Task prompt :: From the records beneath, determine how many lines contain "This" and report only that figure.

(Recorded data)

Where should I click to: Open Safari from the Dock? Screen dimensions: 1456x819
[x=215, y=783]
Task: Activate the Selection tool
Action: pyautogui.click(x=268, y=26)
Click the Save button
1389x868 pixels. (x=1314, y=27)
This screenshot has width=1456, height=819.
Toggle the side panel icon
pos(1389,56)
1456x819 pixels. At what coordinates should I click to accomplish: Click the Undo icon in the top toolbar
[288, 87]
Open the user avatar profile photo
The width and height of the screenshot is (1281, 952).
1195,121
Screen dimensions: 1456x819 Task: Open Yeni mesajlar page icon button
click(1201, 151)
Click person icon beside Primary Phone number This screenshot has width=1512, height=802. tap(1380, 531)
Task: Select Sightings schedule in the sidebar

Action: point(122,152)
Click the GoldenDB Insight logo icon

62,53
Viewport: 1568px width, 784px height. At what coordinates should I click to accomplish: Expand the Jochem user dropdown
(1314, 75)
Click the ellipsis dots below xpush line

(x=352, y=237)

Response to the exercise :: 2